Abstract

Abstract: Sucrose in synthetized in the green leaves of plants. With increasing economical status the sucrose from sugar cane and beets, like fat, supplies an increasing fraction of our food. Sucrose is easily metabolized and utilized. Too high consumption is, however, not desirable from nutritional point of view, since this highly refined product contains calories but no essential nutrients.The general concept is that animals (and humans) do not synthesize sucrose. A single report of a sucrose‐synthesizing patient needs confirmation from other sources before it can be accepted.The intestinal absorption of sucrose can only occur if the hydrolyzing enzyme, invertase (sucrase), is present in the mucosal cells. Acid hydrolysis in the stomach has been suggested, but does not occur. The intestinal invertase is an a‐glucosidase.In the human intestine invertase, as well as the other a‐glucosidases, is developed very early in fetal life — much earlier than lactase.
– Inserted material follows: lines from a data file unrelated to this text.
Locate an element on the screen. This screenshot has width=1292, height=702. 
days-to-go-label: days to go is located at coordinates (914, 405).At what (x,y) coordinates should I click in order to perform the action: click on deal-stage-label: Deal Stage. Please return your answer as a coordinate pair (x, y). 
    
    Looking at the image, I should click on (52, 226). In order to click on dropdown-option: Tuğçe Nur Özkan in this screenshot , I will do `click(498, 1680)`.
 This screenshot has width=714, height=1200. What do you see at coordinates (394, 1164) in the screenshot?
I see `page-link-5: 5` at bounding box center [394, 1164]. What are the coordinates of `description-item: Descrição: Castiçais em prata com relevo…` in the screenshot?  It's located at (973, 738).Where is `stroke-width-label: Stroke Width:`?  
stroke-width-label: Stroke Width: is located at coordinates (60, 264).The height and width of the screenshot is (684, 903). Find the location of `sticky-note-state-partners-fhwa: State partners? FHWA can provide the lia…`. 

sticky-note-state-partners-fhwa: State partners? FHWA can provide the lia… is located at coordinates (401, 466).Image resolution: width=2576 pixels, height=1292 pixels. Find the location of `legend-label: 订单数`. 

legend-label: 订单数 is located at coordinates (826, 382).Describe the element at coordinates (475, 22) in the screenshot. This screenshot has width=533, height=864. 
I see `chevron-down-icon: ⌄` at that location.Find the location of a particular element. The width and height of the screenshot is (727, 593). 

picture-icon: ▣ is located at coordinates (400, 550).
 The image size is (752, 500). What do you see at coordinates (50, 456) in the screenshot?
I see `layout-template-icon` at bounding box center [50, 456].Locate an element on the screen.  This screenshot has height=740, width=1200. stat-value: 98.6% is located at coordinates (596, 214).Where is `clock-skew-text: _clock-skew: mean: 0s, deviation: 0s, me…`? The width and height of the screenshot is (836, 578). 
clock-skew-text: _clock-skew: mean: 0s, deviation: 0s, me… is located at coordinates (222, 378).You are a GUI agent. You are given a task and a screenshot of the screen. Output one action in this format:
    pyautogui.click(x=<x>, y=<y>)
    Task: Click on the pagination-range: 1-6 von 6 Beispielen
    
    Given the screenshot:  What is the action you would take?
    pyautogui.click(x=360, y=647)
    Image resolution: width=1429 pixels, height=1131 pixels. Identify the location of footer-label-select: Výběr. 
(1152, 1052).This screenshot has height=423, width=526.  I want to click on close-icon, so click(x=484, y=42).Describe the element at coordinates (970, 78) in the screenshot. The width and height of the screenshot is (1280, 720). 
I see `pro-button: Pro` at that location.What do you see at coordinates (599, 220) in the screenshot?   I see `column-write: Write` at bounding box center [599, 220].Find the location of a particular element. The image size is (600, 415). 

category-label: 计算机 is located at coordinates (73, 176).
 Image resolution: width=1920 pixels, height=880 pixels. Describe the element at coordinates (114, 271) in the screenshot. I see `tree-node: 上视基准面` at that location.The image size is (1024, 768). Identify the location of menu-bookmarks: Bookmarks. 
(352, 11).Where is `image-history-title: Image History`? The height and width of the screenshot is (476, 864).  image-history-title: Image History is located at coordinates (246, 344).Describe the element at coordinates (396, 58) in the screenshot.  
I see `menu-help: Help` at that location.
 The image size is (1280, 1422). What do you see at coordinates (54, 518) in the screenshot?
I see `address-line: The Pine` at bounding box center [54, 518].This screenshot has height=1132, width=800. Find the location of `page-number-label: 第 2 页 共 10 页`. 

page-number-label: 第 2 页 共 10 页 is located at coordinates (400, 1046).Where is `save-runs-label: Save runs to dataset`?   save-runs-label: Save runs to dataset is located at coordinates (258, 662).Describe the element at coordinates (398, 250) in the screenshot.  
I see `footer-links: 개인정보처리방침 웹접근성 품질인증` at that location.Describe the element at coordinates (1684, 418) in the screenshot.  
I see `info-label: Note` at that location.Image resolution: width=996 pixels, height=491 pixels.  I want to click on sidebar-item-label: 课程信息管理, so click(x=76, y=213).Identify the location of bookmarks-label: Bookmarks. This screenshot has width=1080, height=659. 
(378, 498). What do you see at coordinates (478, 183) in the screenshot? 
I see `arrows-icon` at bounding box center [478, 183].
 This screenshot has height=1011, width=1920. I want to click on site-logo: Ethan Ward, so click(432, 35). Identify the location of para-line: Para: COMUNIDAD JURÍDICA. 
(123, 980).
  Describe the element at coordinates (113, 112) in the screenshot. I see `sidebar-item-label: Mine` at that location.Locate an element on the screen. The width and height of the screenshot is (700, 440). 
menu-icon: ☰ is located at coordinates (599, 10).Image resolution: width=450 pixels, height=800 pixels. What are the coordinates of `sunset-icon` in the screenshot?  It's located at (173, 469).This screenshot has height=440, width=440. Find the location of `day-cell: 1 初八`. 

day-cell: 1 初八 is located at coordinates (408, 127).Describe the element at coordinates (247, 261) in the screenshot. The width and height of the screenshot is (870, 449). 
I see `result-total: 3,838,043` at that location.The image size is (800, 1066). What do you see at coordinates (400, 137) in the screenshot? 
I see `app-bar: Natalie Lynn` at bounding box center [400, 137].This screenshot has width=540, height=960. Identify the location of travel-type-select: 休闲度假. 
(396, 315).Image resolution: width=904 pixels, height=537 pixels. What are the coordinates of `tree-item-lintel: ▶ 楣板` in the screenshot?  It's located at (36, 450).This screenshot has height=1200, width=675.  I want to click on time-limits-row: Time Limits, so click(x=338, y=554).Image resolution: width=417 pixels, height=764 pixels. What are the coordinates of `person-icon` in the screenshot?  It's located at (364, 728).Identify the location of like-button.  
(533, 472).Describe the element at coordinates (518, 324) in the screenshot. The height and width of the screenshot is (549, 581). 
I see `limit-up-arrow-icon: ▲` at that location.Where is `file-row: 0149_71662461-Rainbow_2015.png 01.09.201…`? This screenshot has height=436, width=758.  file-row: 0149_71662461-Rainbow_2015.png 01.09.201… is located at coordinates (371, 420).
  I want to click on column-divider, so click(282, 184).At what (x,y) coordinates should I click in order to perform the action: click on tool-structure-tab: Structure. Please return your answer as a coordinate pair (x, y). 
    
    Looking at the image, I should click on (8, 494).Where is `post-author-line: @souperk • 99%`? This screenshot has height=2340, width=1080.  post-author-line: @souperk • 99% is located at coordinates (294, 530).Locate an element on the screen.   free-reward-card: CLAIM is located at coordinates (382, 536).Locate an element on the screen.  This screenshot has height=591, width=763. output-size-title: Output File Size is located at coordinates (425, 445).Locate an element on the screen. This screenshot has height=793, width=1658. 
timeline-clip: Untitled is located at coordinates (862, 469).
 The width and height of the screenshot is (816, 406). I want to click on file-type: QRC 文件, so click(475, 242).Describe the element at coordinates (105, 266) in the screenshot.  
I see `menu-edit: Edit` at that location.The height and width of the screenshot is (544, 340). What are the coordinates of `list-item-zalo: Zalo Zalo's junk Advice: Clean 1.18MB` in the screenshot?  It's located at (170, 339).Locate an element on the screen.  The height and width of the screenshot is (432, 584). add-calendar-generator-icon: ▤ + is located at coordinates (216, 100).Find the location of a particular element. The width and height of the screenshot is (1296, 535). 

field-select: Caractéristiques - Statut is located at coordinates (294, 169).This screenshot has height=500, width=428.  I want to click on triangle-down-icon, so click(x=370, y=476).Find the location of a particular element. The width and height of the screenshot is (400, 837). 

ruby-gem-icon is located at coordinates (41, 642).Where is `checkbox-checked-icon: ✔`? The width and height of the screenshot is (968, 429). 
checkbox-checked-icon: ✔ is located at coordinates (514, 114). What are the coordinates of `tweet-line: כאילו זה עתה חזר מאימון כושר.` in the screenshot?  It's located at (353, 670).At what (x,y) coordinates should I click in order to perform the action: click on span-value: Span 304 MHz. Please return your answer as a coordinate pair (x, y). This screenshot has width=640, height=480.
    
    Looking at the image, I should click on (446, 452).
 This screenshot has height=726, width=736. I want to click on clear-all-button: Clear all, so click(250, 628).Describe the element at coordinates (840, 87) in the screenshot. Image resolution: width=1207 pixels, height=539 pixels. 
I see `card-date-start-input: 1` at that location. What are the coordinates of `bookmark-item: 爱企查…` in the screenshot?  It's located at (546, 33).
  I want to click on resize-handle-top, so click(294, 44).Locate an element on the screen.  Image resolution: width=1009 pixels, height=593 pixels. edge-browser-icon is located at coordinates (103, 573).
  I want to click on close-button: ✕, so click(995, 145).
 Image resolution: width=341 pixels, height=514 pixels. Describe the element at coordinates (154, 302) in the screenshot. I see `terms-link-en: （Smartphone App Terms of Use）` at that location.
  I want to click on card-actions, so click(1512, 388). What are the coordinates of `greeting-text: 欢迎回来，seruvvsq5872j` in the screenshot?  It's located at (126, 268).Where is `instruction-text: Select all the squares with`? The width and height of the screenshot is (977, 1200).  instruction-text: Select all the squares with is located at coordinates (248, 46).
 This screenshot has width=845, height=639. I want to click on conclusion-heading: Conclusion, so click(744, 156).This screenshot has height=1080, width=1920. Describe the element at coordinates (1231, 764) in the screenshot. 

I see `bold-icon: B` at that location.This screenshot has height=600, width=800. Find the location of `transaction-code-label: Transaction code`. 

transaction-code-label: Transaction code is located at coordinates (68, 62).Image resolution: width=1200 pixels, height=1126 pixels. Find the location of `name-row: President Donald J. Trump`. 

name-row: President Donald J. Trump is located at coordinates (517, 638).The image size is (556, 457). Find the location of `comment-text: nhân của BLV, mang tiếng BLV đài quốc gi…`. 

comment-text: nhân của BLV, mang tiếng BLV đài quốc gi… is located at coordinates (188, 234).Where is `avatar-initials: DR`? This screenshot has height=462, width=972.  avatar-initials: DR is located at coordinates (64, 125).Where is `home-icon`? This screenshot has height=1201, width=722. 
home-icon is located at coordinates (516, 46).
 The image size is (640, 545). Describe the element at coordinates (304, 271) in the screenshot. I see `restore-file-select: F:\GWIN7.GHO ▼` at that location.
In the animals studied so far, in contrast, intestinal invertase and other a‐glucosidases are weak until the weaning period, when lactase disappears and the a‐glucosidase develops. The reason for these species differences is yet unexplained.Human populations with low sucrose consumption have approximately equally high intestinal invertase activity as those in countries with high sucrose consumption. In Greenland Eskimos the adults have for a very long period of time (probably thousands of years) consumed nearly no carbohydrates at all. The average intestinal activity of invertase and the other a‐glucosidases in the Greenland Eskimos is nevertheless nearly the same as ours. Specific enzyme defects, which among us occur only as very rare cases of «inborn errors of metabolism« are, however, rather frequent in the Greenland Eskimos.